» Exercise inputs
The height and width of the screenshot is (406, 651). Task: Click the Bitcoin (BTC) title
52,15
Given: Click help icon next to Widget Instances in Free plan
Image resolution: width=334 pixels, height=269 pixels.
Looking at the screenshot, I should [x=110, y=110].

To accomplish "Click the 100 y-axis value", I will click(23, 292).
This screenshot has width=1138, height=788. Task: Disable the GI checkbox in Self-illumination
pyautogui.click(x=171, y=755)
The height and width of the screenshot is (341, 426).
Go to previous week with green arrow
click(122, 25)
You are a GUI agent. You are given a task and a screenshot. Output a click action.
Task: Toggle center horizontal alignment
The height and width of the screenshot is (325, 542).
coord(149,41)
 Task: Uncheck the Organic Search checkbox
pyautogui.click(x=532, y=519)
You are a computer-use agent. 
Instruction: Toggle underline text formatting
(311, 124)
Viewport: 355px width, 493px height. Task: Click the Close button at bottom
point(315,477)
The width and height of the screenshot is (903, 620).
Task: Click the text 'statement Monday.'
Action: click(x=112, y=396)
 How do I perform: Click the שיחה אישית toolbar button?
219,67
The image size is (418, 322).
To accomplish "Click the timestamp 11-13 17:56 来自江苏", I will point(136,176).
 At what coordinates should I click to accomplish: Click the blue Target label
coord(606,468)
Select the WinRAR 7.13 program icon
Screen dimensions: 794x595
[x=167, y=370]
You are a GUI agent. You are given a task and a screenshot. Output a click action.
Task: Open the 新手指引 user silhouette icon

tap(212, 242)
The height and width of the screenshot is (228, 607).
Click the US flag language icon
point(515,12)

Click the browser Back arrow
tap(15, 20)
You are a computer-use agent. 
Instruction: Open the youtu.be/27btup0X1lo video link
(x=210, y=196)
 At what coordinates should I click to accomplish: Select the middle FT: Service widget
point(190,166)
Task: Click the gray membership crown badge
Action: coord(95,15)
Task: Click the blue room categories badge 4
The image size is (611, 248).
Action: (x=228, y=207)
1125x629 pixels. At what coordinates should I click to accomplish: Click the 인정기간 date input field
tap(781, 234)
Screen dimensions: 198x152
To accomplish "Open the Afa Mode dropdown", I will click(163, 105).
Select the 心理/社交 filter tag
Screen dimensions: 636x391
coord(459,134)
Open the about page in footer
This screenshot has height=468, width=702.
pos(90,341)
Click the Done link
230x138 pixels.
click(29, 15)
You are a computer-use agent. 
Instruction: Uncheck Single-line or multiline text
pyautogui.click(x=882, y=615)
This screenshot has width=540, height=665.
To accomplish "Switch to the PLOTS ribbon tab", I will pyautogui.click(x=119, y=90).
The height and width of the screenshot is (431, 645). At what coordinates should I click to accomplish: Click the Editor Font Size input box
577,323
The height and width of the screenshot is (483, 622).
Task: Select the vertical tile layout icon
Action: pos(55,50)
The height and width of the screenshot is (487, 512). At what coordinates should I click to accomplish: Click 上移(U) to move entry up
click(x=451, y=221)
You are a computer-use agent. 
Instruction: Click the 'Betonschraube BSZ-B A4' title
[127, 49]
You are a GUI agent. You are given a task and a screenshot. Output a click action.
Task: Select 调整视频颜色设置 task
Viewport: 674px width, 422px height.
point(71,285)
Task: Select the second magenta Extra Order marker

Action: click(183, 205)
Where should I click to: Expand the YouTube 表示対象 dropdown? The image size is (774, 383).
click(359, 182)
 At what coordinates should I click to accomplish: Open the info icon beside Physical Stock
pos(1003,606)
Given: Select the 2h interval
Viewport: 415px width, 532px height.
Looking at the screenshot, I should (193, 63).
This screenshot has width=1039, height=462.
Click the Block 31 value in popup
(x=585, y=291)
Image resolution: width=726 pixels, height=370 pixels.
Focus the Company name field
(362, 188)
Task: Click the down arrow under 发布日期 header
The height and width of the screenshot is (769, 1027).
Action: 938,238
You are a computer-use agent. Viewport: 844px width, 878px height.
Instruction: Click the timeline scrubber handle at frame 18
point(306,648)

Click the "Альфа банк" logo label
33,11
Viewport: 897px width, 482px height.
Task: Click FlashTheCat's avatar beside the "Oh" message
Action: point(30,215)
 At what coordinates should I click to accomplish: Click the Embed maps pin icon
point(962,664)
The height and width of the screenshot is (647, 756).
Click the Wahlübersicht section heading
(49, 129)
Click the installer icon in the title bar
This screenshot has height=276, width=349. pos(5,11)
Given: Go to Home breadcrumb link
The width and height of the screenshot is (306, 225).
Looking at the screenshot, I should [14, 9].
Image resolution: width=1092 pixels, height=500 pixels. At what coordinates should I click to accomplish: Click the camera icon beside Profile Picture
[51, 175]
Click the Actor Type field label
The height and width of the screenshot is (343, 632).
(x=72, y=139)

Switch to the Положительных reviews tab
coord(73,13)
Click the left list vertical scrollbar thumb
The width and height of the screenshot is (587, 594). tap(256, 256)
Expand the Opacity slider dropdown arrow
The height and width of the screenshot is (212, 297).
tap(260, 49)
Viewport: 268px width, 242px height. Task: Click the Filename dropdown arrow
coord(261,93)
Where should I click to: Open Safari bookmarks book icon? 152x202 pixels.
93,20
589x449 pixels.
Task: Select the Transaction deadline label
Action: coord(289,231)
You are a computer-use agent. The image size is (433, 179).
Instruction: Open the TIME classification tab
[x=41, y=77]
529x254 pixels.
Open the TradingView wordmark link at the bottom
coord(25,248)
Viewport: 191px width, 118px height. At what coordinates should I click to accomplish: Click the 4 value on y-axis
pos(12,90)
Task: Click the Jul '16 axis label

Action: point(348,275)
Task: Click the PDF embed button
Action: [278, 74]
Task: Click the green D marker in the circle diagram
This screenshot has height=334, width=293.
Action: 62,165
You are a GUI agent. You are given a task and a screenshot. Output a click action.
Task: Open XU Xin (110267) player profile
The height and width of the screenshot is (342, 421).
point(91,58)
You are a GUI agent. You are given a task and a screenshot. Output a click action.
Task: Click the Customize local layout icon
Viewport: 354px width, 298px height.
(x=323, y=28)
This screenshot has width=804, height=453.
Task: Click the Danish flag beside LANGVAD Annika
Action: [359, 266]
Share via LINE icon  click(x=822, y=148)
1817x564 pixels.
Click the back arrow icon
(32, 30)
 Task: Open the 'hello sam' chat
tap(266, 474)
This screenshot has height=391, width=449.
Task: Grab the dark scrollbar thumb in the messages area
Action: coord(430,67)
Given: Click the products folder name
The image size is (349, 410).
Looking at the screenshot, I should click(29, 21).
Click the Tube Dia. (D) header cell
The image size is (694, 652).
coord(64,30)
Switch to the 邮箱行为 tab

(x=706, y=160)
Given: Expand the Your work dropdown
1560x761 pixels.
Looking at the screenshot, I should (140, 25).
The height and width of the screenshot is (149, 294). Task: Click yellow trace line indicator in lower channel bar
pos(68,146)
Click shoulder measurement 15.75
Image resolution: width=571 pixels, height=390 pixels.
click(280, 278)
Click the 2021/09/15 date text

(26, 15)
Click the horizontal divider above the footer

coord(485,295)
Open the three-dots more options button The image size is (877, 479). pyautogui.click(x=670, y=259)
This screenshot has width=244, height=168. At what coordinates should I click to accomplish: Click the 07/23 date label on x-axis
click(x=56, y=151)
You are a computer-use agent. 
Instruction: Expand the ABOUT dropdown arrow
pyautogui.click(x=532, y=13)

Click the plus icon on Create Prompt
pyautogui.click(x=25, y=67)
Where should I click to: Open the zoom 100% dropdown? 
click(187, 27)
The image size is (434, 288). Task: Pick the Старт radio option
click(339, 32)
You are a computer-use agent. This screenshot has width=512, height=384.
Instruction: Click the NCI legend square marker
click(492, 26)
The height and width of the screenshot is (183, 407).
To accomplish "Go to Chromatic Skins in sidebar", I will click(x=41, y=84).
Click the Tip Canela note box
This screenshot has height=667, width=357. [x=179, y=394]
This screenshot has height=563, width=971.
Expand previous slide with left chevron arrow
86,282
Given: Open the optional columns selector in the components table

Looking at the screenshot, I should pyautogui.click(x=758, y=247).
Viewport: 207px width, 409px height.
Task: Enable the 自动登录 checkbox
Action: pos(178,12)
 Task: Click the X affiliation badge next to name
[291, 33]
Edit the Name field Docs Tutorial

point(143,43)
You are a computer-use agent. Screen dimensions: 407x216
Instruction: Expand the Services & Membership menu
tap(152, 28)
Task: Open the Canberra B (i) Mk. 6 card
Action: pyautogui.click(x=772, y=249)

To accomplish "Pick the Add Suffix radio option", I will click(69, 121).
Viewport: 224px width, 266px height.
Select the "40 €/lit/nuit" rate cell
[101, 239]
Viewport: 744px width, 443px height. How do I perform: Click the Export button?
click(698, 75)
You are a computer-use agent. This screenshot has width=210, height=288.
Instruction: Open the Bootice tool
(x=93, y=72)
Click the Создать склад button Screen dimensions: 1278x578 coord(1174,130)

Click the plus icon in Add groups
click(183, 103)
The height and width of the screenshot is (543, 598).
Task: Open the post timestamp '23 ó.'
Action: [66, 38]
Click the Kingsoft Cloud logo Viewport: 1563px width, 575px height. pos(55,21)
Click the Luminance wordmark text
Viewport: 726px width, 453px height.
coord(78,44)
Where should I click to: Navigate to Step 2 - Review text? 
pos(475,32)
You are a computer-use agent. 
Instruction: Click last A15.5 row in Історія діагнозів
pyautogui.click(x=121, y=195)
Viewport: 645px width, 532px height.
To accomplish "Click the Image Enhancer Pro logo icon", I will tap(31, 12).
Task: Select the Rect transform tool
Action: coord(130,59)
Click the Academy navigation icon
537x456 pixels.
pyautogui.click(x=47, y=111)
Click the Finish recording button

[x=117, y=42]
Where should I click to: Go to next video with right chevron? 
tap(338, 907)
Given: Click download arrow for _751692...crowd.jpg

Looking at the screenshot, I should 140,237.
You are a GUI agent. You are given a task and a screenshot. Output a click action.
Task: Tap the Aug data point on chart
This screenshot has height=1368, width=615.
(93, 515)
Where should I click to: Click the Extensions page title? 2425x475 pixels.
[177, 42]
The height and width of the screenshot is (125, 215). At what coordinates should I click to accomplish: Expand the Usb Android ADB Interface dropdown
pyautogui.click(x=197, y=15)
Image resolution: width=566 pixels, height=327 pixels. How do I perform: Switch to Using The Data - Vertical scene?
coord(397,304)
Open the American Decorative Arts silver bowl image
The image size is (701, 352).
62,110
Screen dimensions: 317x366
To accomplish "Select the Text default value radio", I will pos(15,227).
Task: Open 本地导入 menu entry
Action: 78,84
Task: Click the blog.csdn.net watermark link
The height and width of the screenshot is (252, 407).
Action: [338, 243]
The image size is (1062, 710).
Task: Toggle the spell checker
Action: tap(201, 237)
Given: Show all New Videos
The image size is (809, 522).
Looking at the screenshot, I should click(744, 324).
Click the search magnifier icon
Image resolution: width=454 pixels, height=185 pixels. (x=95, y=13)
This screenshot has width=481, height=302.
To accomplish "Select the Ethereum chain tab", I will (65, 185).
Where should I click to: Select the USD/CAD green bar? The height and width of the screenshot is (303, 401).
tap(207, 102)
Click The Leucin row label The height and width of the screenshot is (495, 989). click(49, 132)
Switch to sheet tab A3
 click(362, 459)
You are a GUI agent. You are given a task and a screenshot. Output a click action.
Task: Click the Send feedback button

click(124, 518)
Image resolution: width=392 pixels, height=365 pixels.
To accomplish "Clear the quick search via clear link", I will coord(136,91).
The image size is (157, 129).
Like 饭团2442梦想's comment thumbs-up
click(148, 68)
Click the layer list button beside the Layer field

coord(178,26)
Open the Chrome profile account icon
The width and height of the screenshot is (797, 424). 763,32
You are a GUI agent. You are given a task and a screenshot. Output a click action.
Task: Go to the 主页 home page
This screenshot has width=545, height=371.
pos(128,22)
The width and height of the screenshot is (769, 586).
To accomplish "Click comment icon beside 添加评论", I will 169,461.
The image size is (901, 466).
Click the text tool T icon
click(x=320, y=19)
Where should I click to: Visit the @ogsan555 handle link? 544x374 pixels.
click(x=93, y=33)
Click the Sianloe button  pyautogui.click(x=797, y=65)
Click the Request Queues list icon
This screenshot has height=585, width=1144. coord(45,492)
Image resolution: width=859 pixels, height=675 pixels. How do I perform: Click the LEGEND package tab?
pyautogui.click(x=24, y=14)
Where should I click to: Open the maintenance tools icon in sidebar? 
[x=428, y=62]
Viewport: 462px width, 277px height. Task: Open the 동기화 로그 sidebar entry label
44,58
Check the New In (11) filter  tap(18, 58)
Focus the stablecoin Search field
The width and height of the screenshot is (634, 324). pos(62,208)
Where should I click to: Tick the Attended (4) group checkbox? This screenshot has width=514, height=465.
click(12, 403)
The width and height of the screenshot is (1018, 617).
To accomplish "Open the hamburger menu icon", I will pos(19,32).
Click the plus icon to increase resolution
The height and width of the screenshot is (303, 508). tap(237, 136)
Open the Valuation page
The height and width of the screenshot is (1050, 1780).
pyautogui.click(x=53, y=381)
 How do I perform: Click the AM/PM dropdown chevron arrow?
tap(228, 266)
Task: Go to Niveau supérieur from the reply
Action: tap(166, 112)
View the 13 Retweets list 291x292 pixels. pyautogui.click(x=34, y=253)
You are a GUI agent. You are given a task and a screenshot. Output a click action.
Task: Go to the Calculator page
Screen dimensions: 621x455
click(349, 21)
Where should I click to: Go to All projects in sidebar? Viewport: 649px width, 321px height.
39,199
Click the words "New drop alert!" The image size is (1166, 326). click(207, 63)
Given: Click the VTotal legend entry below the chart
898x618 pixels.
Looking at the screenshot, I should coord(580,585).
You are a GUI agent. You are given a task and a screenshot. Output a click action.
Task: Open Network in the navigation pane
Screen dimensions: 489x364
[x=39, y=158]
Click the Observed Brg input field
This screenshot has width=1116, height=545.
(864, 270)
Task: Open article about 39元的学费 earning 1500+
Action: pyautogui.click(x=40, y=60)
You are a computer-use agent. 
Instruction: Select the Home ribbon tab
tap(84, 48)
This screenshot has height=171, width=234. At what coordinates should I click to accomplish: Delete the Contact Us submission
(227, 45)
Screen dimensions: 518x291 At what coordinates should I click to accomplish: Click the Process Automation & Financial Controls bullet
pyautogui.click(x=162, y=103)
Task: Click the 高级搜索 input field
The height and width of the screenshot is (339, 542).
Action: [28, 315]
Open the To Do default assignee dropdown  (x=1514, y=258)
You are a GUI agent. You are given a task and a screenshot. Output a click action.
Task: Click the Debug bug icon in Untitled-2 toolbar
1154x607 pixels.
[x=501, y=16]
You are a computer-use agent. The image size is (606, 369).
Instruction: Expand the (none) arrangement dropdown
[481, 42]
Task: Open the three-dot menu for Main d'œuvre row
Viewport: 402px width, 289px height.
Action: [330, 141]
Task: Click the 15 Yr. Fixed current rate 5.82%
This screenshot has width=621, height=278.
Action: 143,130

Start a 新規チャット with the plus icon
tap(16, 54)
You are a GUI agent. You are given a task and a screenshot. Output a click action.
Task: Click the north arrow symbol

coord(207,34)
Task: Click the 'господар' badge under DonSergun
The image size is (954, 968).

» What you will do
Copy out all lines above holding "chart".

» Solution for this exercise
Task: Tap the Aug data point on chart
Given: Click the VTotal legend entry below the chart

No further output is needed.